Geçmiş dönemde zorunlulukların ortaya çıkardığı konserve günümüzde ise gelişmiş ülkelerde başka türlü zorunlulukların getirdiği talebi karşılamayı sürdürüyor. Metropol yaşamının dayattığı daralan vakitler ve seri koşullar ; kapitalizmin getirdiği kısıtlar ile birleşerek konserve tüketimini önemli bir gıda sanayi unsuru haline getirdi.
Konserve ürünlerin yaygınlaştığı , deyim yerindeyse konserve yaşam şekline büründüğü günümüzde , gelenekseli korumayı ve sürdürmeyi başaran şef ve işletmelere ayrı bir hürmet göstermek gerekiyor.
O işletmelerden birisi Kadın kooperatifi. Midilli-Petra’da 1983 yılında yerel kadınların kendi gelirlerini kazanmaları ve daha özgür olmaları amacıyla kadın kooperatif örgütlenmesine yönelik tesis edilmiş son derece keyifli bir işletme. Ülkemizde esnaf lokantalarına benzer bir şekilde pişirilen yemekler tezgahta yerini alıyor.

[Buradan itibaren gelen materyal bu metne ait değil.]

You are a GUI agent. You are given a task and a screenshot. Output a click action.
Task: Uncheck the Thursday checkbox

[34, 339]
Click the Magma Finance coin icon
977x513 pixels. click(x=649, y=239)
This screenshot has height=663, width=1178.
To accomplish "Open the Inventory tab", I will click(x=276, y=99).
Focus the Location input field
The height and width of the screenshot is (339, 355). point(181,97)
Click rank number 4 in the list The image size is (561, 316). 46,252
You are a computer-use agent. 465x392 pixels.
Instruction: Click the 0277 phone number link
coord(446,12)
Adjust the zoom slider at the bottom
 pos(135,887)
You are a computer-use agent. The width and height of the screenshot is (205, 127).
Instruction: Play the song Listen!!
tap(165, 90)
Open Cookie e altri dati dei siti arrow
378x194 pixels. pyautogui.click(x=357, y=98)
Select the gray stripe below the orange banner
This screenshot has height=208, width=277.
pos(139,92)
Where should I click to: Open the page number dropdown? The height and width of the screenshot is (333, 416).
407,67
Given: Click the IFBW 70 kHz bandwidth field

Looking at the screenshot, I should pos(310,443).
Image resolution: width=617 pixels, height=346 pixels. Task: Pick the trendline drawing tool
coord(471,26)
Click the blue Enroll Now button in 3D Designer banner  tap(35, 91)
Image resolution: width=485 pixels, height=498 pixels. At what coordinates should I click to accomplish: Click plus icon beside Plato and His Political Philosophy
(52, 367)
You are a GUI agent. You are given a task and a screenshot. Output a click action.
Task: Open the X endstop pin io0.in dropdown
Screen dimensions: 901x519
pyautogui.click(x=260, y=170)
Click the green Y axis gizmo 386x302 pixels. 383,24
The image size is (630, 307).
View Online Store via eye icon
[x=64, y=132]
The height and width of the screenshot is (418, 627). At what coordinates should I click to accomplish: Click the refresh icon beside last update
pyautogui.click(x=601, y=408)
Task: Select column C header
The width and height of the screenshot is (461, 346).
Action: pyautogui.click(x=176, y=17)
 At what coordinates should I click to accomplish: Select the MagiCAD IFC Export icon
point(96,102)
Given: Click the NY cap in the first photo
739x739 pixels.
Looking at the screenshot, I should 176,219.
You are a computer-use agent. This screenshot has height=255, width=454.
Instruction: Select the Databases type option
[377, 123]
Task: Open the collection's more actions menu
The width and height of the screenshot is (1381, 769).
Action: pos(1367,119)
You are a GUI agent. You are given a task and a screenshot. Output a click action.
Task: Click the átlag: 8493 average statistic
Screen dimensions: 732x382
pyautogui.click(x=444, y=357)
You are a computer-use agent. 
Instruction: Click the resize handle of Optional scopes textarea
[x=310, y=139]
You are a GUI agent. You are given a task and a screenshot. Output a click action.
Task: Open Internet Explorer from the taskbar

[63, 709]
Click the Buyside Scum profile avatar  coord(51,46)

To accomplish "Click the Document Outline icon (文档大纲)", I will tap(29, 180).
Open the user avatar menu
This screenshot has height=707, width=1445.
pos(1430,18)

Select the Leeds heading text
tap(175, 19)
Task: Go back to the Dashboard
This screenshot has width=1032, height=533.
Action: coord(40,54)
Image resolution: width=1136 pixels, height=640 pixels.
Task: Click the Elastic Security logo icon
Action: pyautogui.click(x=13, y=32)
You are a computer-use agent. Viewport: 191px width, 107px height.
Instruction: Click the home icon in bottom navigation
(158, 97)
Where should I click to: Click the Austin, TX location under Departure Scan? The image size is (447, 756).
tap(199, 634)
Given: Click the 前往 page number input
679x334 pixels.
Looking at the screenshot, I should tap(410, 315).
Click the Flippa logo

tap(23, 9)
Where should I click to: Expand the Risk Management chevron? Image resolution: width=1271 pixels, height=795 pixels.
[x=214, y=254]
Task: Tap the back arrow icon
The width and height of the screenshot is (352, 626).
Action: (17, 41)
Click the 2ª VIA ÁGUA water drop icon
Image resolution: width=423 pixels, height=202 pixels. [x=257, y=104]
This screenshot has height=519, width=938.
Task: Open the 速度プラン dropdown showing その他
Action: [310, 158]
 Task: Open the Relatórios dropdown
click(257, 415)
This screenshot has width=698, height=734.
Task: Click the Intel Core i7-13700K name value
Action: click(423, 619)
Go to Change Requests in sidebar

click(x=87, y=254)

Öncelikle cacık ve patates kroket sipariş ediyoruz. Cacığın yoğurdu lezzetli. Kroketin içinde kullanılan kimyon ayarı biraz daha iyi olabilirdi. Lezzeti ele geçirmiş biraz.
Musakka ; lazanya görünümlü beşamel soslu. İçerisinde kullanılan soğan ve maydonoz iyi pişmiş.
Et yemeği olarak tercih ettiğimiz etli soğan yahni kıvamında. Eti yumuşak. Karamelize soğan, tarçın ve yenibahar ile dokusunu güçlendirmiş. Çok leziz. Sarma iç harcı kaliteli. İyi bir zeytinyağı kullanılmış.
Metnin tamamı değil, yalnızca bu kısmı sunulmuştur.